I just came across this thread, and luckily I had this issue only once (per my logs). Let summarize some information because it’s scattered in the thread, and add some more hints:

People seem to experience this mostly when the GNOME settings app is running.

What helped is uninstalling the Xorg Intel driver (xorg-x11-drv-intel on Fedora, xf86-video-intel on Arch.

This is consistent with the observation that issues happen when XWayland applications are running.

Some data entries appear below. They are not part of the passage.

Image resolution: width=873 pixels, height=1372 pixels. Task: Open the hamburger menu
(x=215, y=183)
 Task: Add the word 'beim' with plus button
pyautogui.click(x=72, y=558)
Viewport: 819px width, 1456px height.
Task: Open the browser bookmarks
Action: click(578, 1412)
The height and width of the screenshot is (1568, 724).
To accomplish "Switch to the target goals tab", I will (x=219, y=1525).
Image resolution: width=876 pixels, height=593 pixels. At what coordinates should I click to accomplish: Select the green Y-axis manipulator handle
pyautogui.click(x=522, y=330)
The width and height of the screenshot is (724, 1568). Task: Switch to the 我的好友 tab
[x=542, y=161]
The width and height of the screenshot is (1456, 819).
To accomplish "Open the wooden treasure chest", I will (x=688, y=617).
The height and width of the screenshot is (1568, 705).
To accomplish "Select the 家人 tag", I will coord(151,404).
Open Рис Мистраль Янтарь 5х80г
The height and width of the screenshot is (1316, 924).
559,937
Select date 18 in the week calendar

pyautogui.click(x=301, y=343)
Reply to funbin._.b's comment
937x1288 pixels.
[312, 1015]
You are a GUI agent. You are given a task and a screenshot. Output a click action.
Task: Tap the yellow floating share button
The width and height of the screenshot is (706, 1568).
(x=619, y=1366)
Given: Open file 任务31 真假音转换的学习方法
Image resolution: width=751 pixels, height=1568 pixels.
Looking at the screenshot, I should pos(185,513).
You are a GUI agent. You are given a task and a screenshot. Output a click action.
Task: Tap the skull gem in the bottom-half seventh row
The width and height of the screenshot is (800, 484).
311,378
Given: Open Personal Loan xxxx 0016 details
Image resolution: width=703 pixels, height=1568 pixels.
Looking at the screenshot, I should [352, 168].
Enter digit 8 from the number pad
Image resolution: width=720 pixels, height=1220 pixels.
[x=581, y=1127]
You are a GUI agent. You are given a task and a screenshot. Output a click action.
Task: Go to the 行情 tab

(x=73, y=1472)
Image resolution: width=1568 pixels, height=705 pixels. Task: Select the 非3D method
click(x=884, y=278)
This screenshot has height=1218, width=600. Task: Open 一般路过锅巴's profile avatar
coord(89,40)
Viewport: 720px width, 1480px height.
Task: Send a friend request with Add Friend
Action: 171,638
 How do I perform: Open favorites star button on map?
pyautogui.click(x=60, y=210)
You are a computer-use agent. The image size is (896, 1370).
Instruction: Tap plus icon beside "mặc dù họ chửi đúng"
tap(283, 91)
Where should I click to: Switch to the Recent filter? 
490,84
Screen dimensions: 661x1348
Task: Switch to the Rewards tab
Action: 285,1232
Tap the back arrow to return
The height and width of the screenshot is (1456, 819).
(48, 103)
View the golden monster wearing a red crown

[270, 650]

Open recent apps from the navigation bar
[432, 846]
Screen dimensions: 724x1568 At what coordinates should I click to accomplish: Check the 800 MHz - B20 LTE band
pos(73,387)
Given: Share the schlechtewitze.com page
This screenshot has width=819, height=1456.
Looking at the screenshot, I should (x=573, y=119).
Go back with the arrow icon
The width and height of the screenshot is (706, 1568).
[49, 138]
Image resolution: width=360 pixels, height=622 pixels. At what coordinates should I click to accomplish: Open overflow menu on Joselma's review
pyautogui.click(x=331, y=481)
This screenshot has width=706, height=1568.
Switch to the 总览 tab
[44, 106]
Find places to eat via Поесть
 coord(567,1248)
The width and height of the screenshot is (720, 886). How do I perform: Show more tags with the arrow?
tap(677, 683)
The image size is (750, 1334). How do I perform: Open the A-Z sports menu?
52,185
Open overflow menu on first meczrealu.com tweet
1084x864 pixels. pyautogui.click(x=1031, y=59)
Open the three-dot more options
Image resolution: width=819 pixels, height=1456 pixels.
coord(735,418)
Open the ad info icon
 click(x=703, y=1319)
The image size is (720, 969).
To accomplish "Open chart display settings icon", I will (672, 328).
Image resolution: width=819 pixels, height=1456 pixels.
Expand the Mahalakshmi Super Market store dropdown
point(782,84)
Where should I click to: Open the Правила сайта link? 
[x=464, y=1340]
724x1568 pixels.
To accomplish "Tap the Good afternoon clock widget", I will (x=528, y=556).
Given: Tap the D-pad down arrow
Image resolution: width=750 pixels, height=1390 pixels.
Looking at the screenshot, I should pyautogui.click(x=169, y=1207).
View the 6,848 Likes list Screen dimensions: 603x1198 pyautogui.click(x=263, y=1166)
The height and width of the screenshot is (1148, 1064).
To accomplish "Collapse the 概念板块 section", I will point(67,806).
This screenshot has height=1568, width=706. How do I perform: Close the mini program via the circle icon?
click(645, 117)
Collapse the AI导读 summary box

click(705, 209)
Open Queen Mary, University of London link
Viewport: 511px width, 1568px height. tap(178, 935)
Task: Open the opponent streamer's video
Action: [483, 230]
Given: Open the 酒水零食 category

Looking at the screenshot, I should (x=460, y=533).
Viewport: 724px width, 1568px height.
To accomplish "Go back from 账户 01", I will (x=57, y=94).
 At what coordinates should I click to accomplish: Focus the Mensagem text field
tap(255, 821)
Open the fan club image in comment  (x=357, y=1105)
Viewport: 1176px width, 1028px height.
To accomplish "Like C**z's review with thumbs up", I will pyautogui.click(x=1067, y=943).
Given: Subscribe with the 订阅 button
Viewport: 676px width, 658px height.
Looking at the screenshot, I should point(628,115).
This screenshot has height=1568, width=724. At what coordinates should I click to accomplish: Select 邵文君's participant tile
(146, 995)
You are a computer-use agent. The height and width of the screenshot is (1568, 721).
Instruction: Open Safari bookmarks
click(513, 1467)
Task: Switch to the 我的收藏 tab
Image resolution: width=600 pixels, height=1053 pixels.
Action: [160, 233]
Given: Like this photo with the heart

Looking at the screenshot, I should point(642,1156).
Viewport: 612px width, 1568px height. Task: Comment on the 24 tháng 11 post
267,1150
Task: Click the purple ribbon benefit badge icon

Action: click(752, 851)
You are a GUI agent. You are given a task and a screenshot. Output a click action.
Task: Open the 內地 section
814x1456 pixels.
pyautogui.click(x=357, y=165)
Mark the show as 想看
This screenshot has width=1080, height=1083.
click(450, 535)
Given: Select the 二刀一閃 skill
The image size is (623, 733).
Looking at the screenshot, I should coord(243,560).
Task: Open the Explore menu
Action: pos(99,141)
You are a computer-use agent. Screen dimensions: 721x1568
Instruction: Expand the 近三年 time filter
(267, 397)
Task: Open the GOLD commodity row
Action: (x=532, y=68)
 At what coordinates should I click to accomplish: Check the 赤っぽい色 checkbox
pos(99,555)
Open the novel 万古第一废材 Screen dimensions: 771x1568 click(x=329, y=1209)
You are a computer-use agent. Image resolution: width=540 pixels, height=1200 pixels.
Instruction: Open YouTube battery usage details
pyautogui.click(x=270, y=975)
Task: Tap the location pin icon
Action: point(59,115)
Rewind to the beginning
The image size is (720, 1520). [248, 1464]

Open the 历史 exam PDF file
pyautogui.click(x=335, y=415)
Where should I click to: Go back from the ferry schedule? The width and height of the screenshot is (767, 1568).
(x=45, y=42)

Removing the Xorg Intel driver should not affect XWayland because it’s not used there, and anyway most sources seem to recommend removing it for newer generations of Intel graphics.

4 Likes

I’m not convinced that this is a solution, because I never had this driver installed and I’m still experiencing the issue. I’ve just avoided using the settings app because that’s where the crash seems to be happening

So far uninstalling xorg-x11-drv-intel has fixed my issue and I can still run everything just fine

I see, sad. Maybe uninstalling this just makes much more unlikely to hit a problem deeper in the driver stack…

edit: Actually I can confirm, I uninstalled xf86-video-intel after I read the thread here, and now saw the issue within hours (and just once in a few weeks with the package installed). I may try reinstalling it and see if this actually makes things better here.

1 Like

Since I haven’t had a crash yet since, I wanted to add something: I actually managed to unfreeze the system while doing the sysrq reisub sequence but I’m a bit confused as to what actually happened.
I first did the sequence without holding fn, because I have the function keys set to fx per default. When this didn’t do anything, I tried doing the sequence while holding fn, and after pressing prtscr+alt+fn+e (If I remember correctly), the laptop suddenly unfroze and loaded into the login screen. When I logged in, all applications were closed (as to be expected), but it also closed things like the wifi service which should normally be running on boot. Since I don’t know which processes needed to be launched and my applications were closed anyway, I rebooted my system.

I just noticed that on these crash logs, this line keeps showing up:
kernel: i915 0000:00:02.0: [drm] HuC firmware i915/tgl_huc_7.9.3.bin version 7.9
The name of the binary file tgl_huc_7.9.3.bin implies Tiger Lake, whereas the GuC line explicitly had “adlp” in the file name (adlp_guc_70.1.1.bin)… which makes me wonder if HuC is something that should actually be disabled for Alder Lake P.

The Arch wiki article for Intel graphics has this to say:


which makes me think it might be a potential suspect, or even the culprit in this case. I’m going to disable just HuC and see what happens.

I’m not sure why that would be causing the issue though, since I’m not using hardware HEVC decoding (and HuC is the HEVC “microcontroller”), but perhaps it hasn’t been updated to support ADLP? Or perhaps it didn’t need an update since ADLP inherits its graphics from TGL since nothing has overtly changed about Iris Xe between the two generations?

1 Like

I’m pretty sure this was not an accident:
https://patchwork.kernel.org/project/intel-gfx/patch/20210325180720.401410-38-matthew.d.roper@intel.com/

At this point, it may be best to reach out to i915 kernel folks.

Thanks for the speedy reply. Browsing the git tree for both my current kernel as well as the upcoming 6.0-rc4, it seems like they’re still using the same microcode definitions for tgl and adlp, so tgl_huc_7.9.3.bin is the correct module.

Variables eliminated so far:

  • removing wrong userspace driver (xf86-video-intel on Arch, xorg-x11-drv-intel on Fedora) does not solve the freeze (thanks @real_or_random for the additional data point)
  • Any combination of the tweaking the following kernel parameters do not solve the freeze:
    • i915.enable_psr
    • i915.request_timeout_ms
    • nvme.noacpi
    • module_blacklist=hid_sensor_hub (including modprobe.d config variant)
  • Fractional scaling
  • Integer scaling
  • disabling HuC or GuC

The crash almost always seems to be triggered by the gnome-control-center app, or less commonly some settings dialog within Gnome running on Wayland, while another application is either playing music or using xwayland.

3 Likes

What makes you think that this patch in particular is relevant? I applied it to my kernel and it didn’t seem to fix the GPU hangs I’d encountered.